A report by International Crisis Group titled Islamist terrorism in the Sahel: Fact or Fiction?" described Tabligh Jamaat as "strictly non-political, and has never been linked directly to violence." and further explained that no interviewed source could identify an instance where Tabligh Jamaat members broke the law or engaged in specifically political activity in Mali, Niger, Chad and Mauritania.[59]

Also, some notable people hold opinions contrary to terrorism allegations.

"peaceful and apolitical preaching-to-the-people movement."[60]
—Graham Fuller, a former CIA official and an expert on Islam, (author of The Future of Political Islam)
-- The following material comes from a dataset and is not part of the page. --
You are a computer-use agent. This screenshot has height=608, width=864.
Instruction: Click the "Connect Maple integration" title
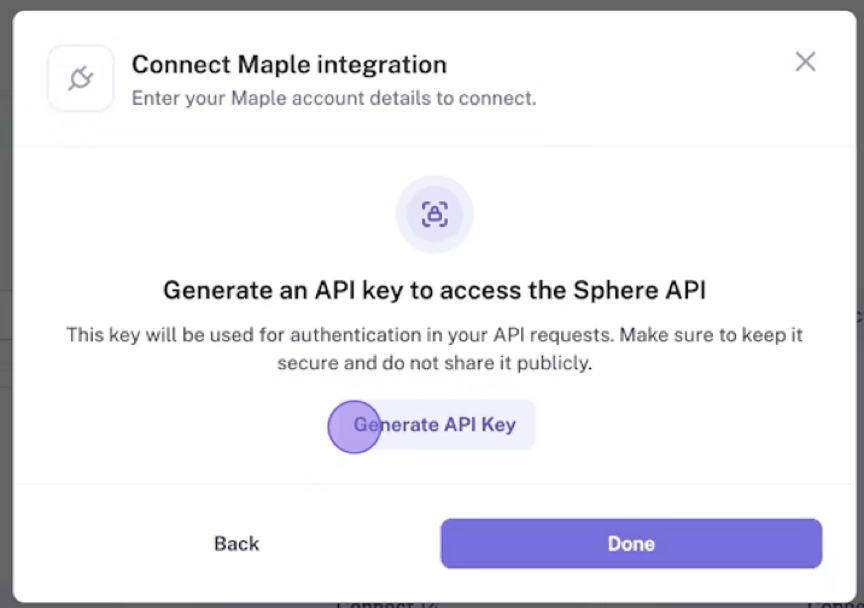(289, 65)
"completely apolitical and law abiding."[61]
—Olivier Roy, a prominent authority on Islam at the French National Centre for Scientific Research

"an apolitical, quietist movement of internal grassroots missionary renewal"[7]
—Barbara D. Metcalf, University of Michigan, (While comparing its activities to the Alcoholics Anonymous for the efforts to reshape individual lives)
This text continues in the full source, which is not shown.